PROBLEMS AND TASKS
1: In the letter below, repeat word for word the part between "Pick yourself off" and "never reaching Monday.", inclusive.
2: In the letter below, which show does the writer say they watched for the first time this week?
3: Pick up the letter below where it stops, and keep writing from its final sentence on.

PASSAGE SHOWN
Sweet Friend,
These past weeks I’ve been trying to master time, or at least to know it better, not to fight it so hard.
I am growing tired of how it’s been, all this time, soaring for a day or two, almost flying- then - crash!
It was as though life was a video game and I could not surpass the first or second floor, and then, death, tragedy, back to the beginning.
Pick yourself off the floor.
Start over.
This time, more caution.
This time, look out for trapdoors, look out for voids.
Each moment of birth was a challenge. This time I was going to evade death until the very end, 24 years of false starts, but now, now I was going to stride flawlessly through the decades without so much as a stumble.
I died last week when my body broke down and my hard fought momentum was interrupted: game over: level one.
Start.
This week I watched Russian Doll for the first time.
A show about a woman who keeps dying on the night of her 36th birthday and reliving it, each time dying in a different way. No matter how hard she tries to avoid death, it happens and she resets, never getting forward, never reaching Monday.
Is that what I’ve been doing? Trying again and again to avoid staircases and cars in the hopes that I could avoid ending up right back where I started- when really the trick was not to try to hide from life’s small deaths but to look bigger, look broader, examine the psychic damage pulling you ever down?
I was dazzled by Natasha Leonne, her timeless charm, that accent! That hair!
A millennial grande dame, a force to be reckoned with.
What if to be a Grande Dame of life, to live it artfully, with witchcraft, with power- is not to avoid deaths, but to love them? To go along for the journey?

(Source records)
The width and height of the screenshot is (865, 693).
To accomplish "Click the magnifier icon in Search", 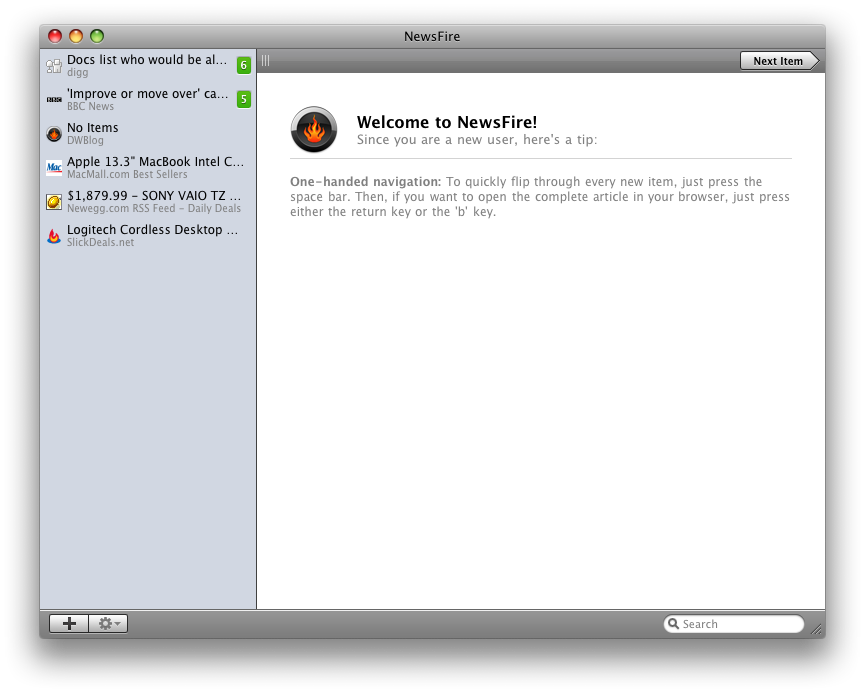I will pyautogui.click(x=674, y=624).
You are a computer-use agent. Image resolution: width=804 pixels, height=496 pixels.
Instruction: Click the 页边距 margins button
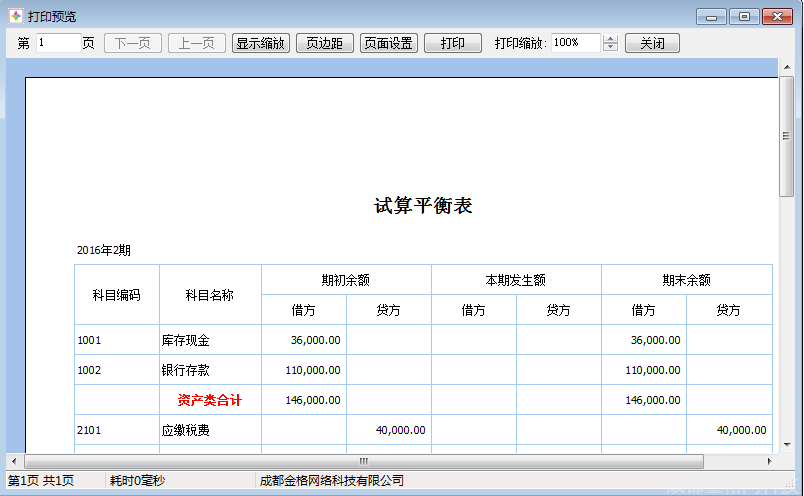coord(324,43)
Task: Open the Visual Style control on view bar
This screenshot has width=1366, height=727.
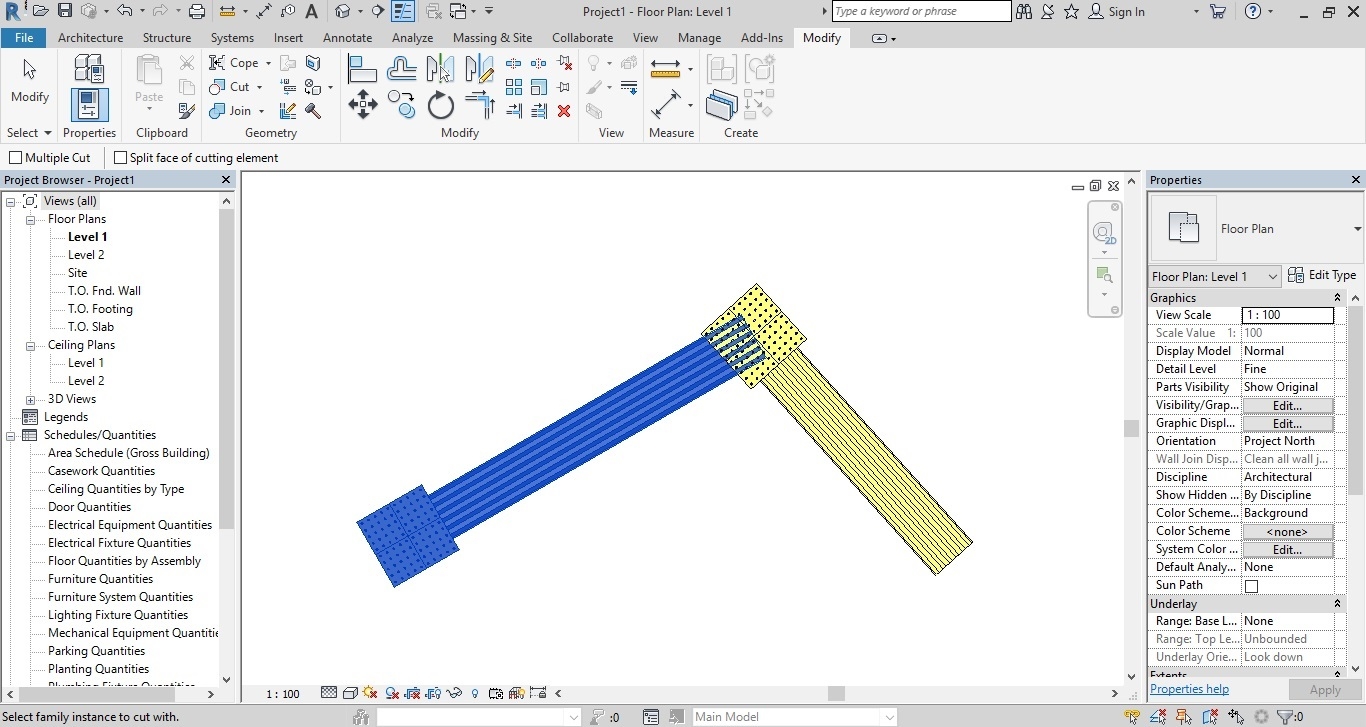Action: tap(350, 693)
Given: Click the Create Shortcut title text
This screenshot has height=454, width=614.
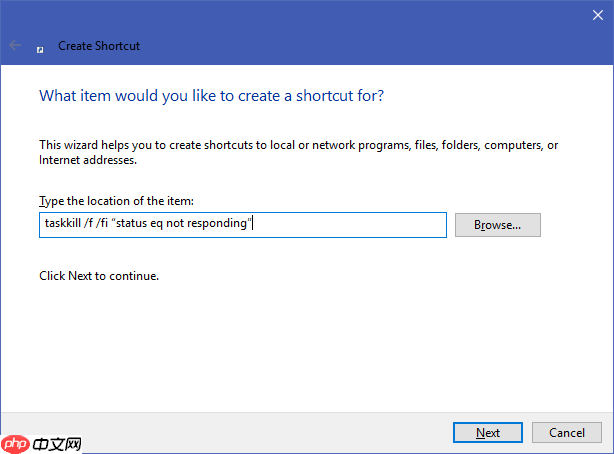Looking at the screenshot, I should (99, 46).
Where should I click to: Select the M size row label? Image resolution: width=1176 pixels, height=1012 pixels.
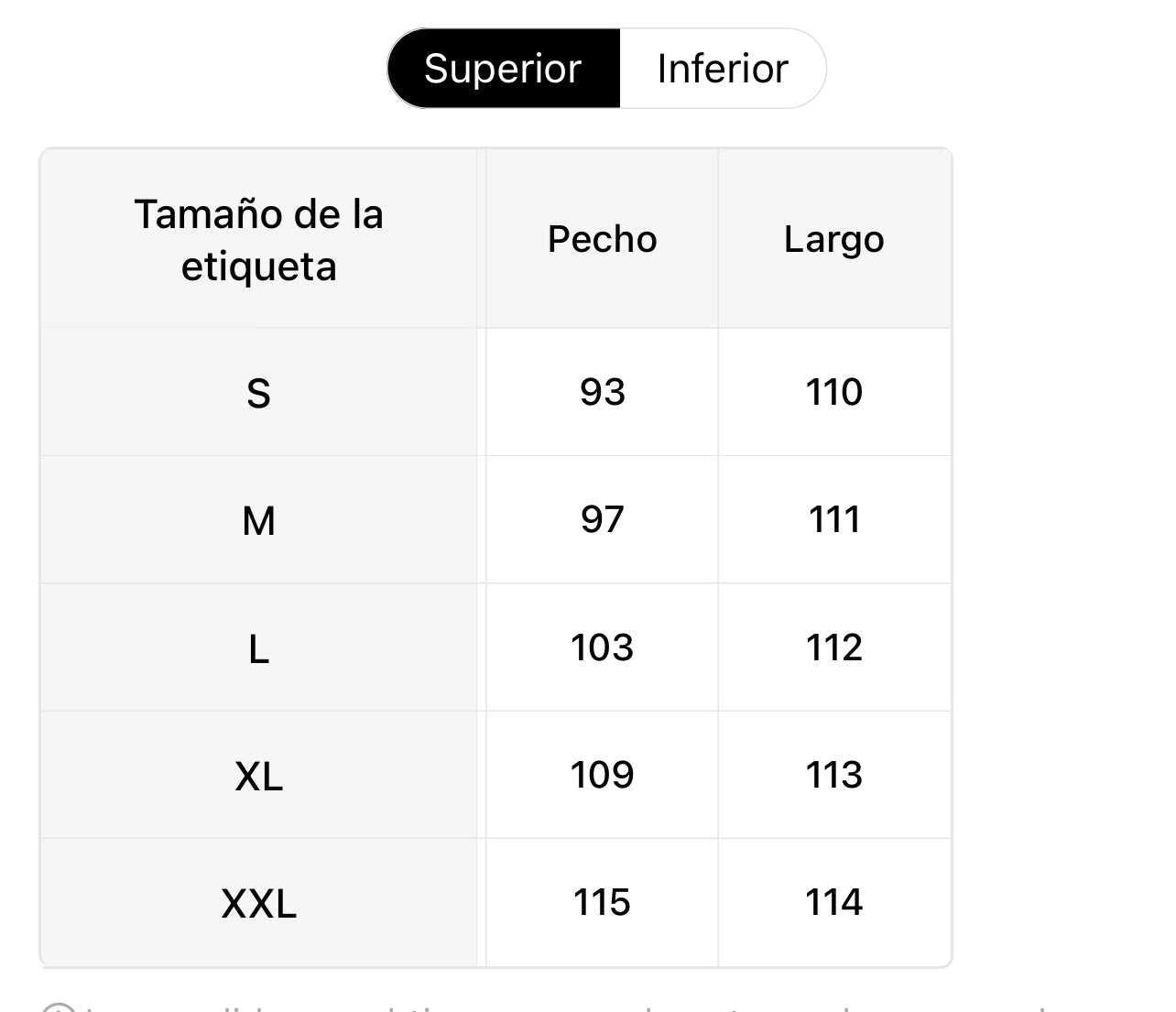tap(259, 520)
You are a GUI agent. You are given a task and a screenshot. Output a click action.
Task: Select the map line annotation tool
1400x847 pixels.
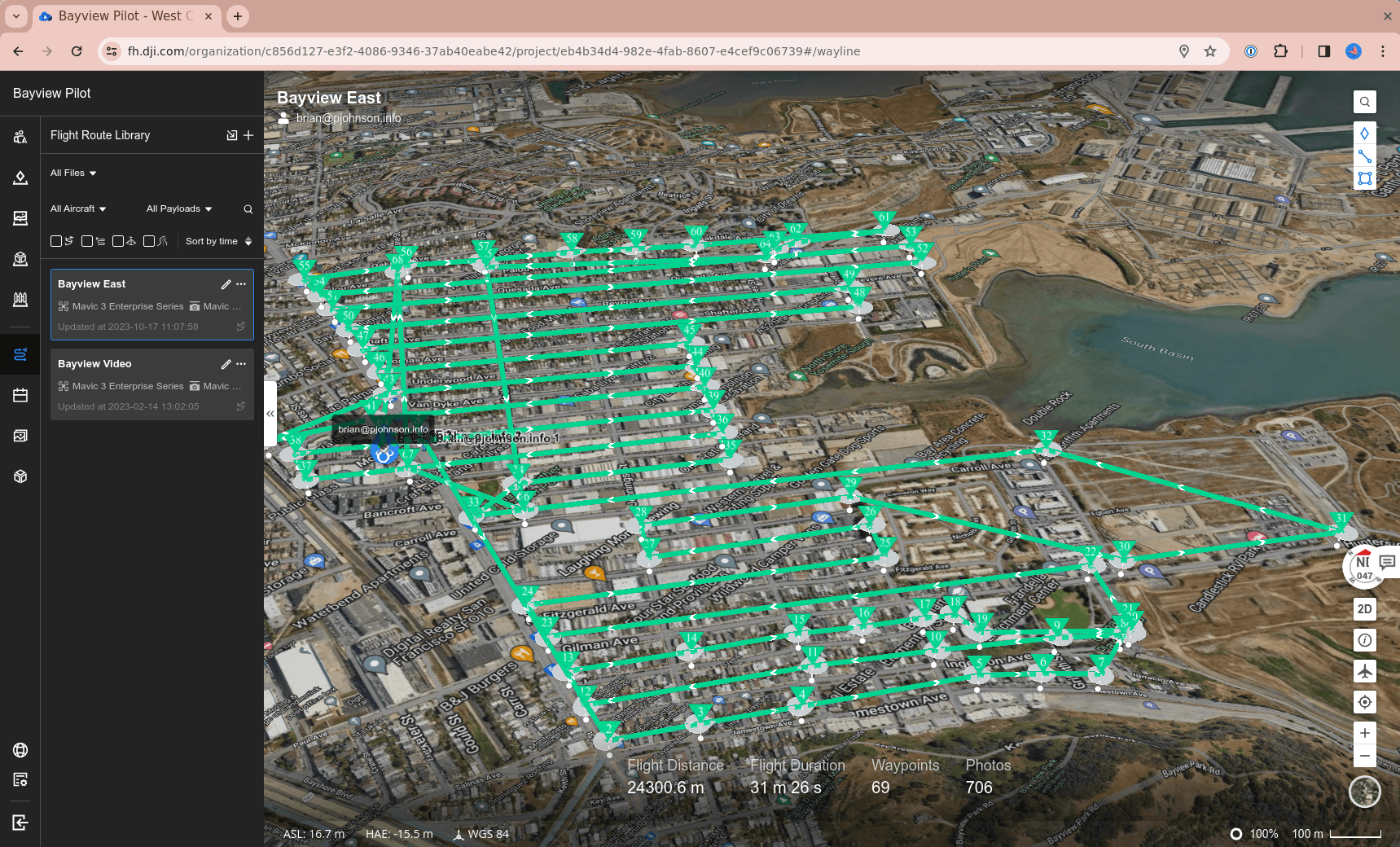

REPLIES
1:
Pick yourself off the floor.
Start over.
This time, more caution.
This time, look out for trapdoors, look out for voids.
Each moment of birth was a challenge. This time I was going to evade death until the very end, 24 years of false starts, but now, now I was going to stride flawlessly through the decades without so much as a stumble.
I died last week when my body broke down and my hard fought momentum was interrupted: game over: level one.
Start.
This week I watched Russian Doll for the first time.
A show about a woman who keeps dying on the night of her 36th birthday and reliving it, each time dying in a different way. No matter how hard she tries to avoid death, it happens and she resets, never getting forward, never reaching Monday.

2: Russian Doll.

3:
4am in my parents house, I couldn’t sleep. My second virus of the month, my mouth tastes of metal, sharp pains in the abdomen?
I do not run, I ask myself: what is my body trying to tell me?
What if our bodies are a sort of god, and the practice of faith is believing them when they tell you you are in danger, you are lying, you are astray, even if none of it makes sense to you yet?
I am listening to her, nurturing her, but rather than repose, it feels active, like scholarship- in this pain I have an audience with the divine.
I am in a cycle of death and I am alive to it.
I think of Elliot who said:
“I should be glad of another death”
It’s Thursday evening, and I have been in bed for days.
I put a jacket over my nightdress and a pair of cowboy boots- for I am late.
I do not have energy of my own so I borrow it from the great Alice Coltrane, she propels me down the street.
Evening summer rain.
Girl- cowboy boots- nightdress- running.
I feel alive and I savour it, I drop into it, I giggle aloud. I ache and I giggle aloud.
I find my dad at the bar- “I got myself a glass of white wine and I got you a gin and tonic,” he says, looking rather pleased with himself, “but then I finished my wine and drank half of your gin”.
We see Cabaret- sumptuous, dazzling, eerie. Cinema on a grande scale.
Afterwards I walk home and my eyes are filled with stars.
There was a Covid 19 spike in March, in April.
She’s pushing downwards now. Time to come to dinner. Time for a film. The window is short.
I thought for so long that I would hide until the virus was gone from the world, that we all would.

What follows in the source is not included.